# Purple violin causes problems in school orchestra



## Lunasong

Beginning 11 year old violinist is forbidden from playing her own instrument in class.










http://www.elpasotimes.com/newmexic...iolation-tibbetts-orchestra-wont-allow-purple
http://www.latimes.com/news/nation/nationnow/la-na-nn-school-purple-violin-20120912,0,6370815.story
http://www.huffingtonpost.com/2012/09/13/camille-cruz-tibbetts-mid_n_1879185.html (read the comments, they are very good)


----------



## mamascarlatti

Lunasong said:


> Beginning 11 year old violinist is forbidden from playing her own instrument in class.
> 
> 
> 
> 
> 
> 
> 
> 
> 
> 
> http://www.elpasotimes.com/newmexic...iolation-tibbetts-orchestra-wont-allow-purple
> http://www.latimes.com/news/nation/nationnow/la-na-nn-school-purple-violin-20120912,0,6370815.story
> http://www.huffingtonpost.com/2012/09/13/camille-cruz-tibbetts-mid_n_1879185.html (read the comments, they are very good)


My experience with oddly coloured violins (which my kids always want to try in the shop) is that they sound uniformly awful.

Did you see the bit about her teaching herself the violin at home? Sounds ominous for future listeners.


----------



## Lunasong

Yes. I feel there was entirely too much emphasis on the point that the instrument was purple, and too little on that it was a low-quality instrument which could not hold tuning.

ps since when does Axl Rose play guitar? This was a horrible analogy.


----------



## Krummhorn

I personally support the educators view on the inferior instrument. The concept here is to give students the _best _opportunities and chances for learning/playing any instrument. Educators _know_ what is out there, instrument wise, and are usually the best ones to contact _before_ parents or grandparents simply go out and buy a $50 instrument ... one tends to get what they pay for.

Granted, the average family can't afford a $400 student instrument - that is why schools offer the rental option, which I see serves two purposes: 1) makes a good instrument available to the student to properly learn to play, nd 2) rental options are far cheaper than shelling out cash for a good instrument only to find the child has lost interest and regret the investment.
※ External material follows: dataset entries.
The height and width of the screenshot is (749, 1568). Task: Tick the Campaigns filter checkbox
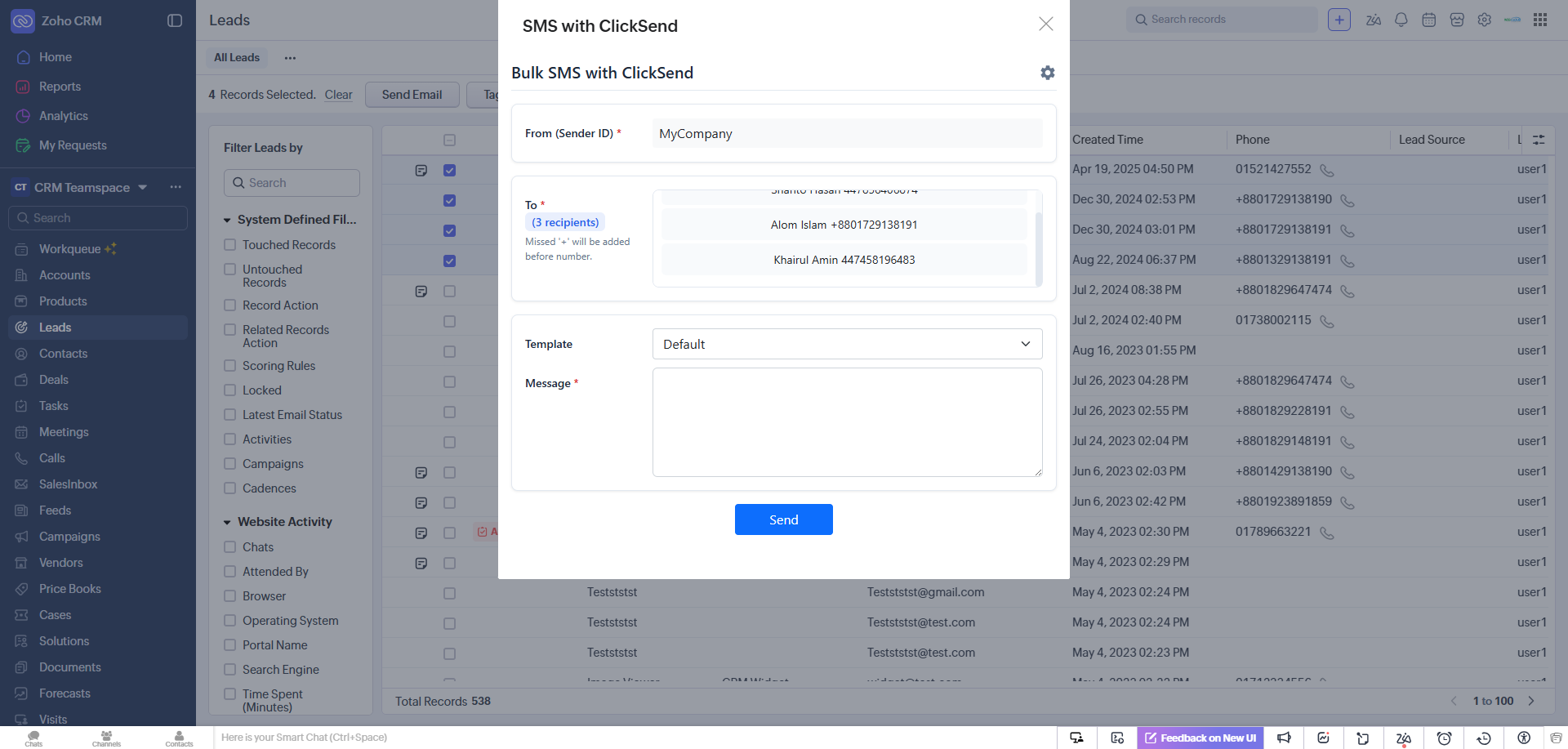[230, 464]
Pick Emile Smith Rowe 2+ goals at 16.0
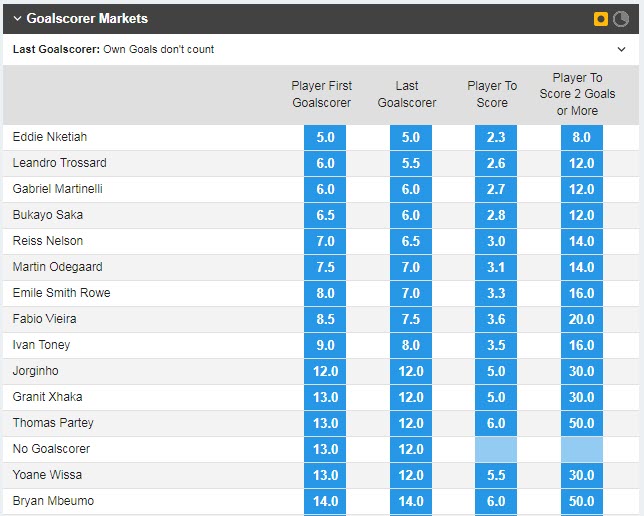644x516 pixels. point(583,293)
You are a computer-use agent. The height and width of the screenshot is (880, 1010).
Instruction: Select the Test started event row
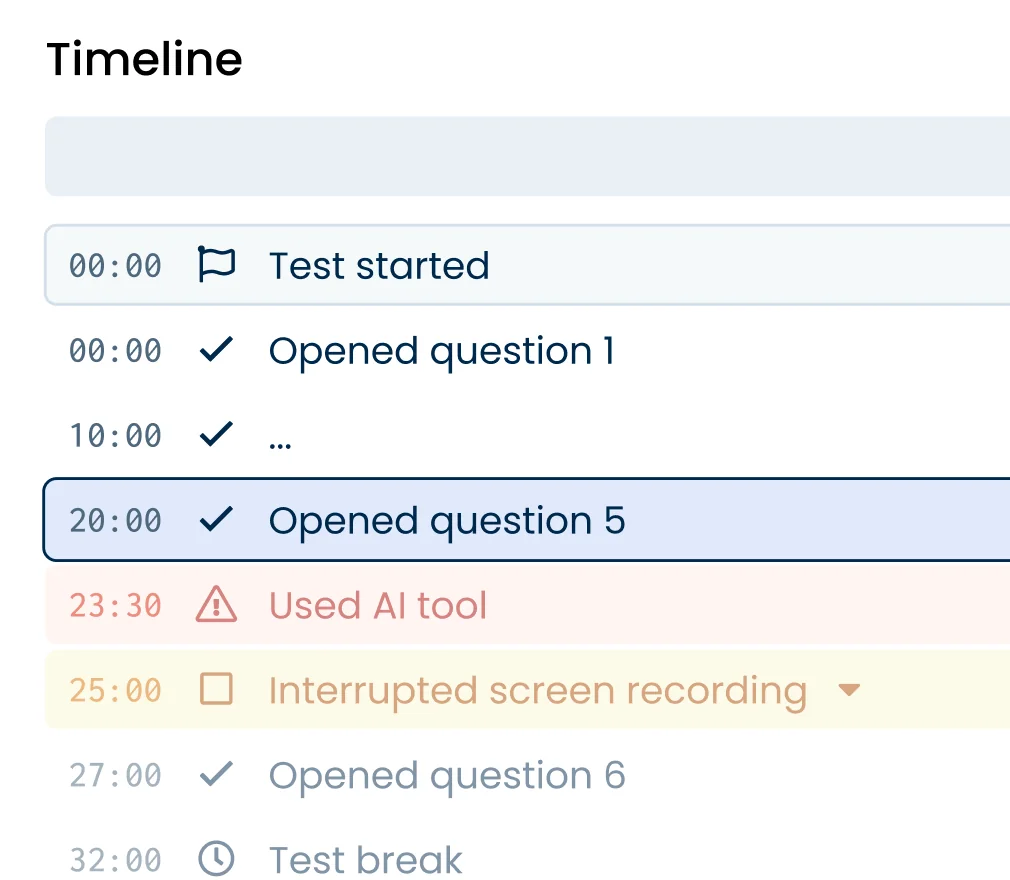[379, 265]
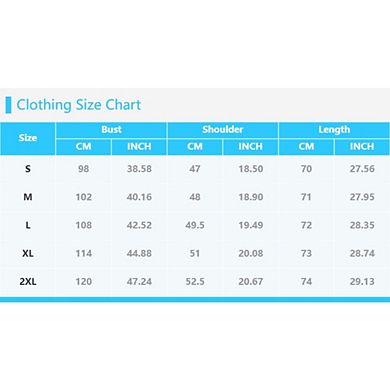The width and height of the screenshot is (390, 390).
Task: Click the blue bar beside the chart title
Action: point(8,105)
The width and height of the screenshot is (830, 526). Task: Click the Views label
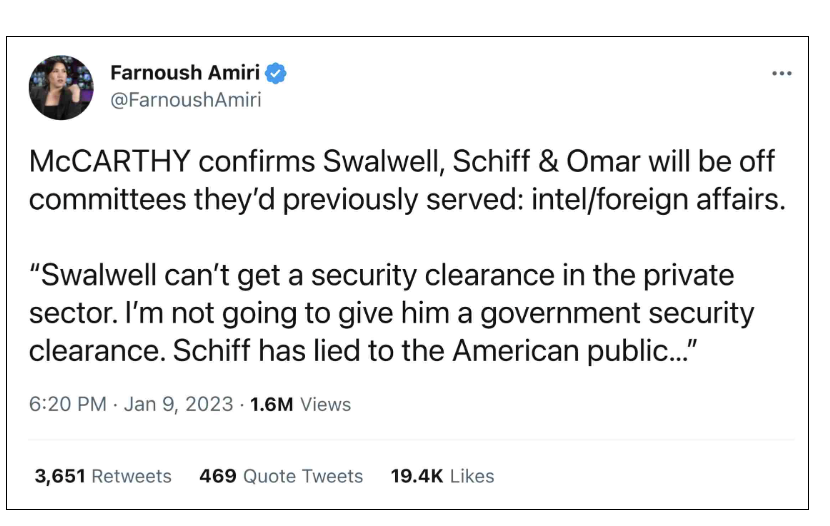click(x=326, y=404)
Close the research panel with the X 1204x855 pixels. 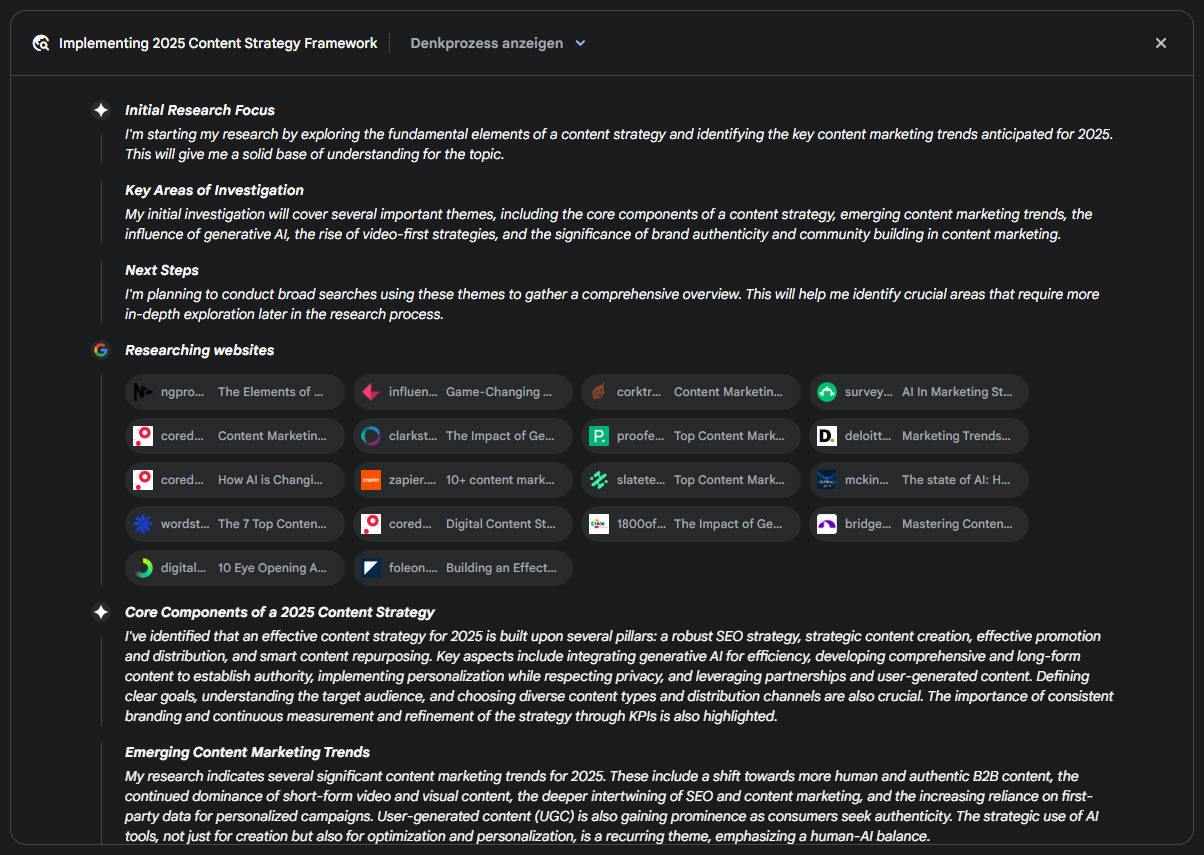1161,43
We cannot compare cars with violins ... there are really great _cheap_ cars out there ... there are also really _expensive_ cars that become total crap after a few years. Band and Orchestra instruments are a much different matter - inferior materials and manufacturing methods render awful sound and are a nightmare to tune for the student, leaving the child disappointed and often giving up out of frustration and thinking that all violins are just like that, which is so untrue - but in a child's mind, things are often very simple, cut and dried ... frustration equals defeat, imho.

There were great arguments in favor of the educator ... the ones against are, imho, uninformed and have not devoted their lives to classical music, yes even to 7th grade musicians. As students, we all had to start somewhere ... the first impressions of a new instrument become lasting impressions.

Ok, being a professional musician myself, I have the ability to make a really crappy pipe organ sound like the Mormon Tab organ ... but that is because I have the knowledge and 50+ years of working experience to make this happen. A new pipe organ student in the same scenario would become irritated because _this or that_ pipe or stop isn't working correctly, and this or that sounds awful ... and they would quit thinking that this is what all pipe organs sound like. First impressions are lasting impressions, imho.

Kh ♫♫


----------



## Op47

Krummhorn said:


> I have the ability to make a really crappy pipe organ sound like the Mormon Tab organ ...


But could you make the Mormon Tab organ sound like a Cavaille Coll or a Silberman or a Schnitger or a Willis?


----------



## Jaws

Lunasong said:


> Beginning 11 year old violinist is forbidden from playing her own instrument in class.
> 
> 
> 
> 
> 
> 
> 
> 
> 
> 
> http://www.elpasotimes.com/newmexic...iolation-tibbetts-orchestra-wont-allow-purple
> http://www.latimes.com/news/nation/nationnow/la-na-nn-school-purple-violin-20120912,0,6370815.story
> http://www.huffingtonpost.com/2012/09/13/camille-cruz-tibbetts-mid_n_1879185.html (read the comments, they are very good)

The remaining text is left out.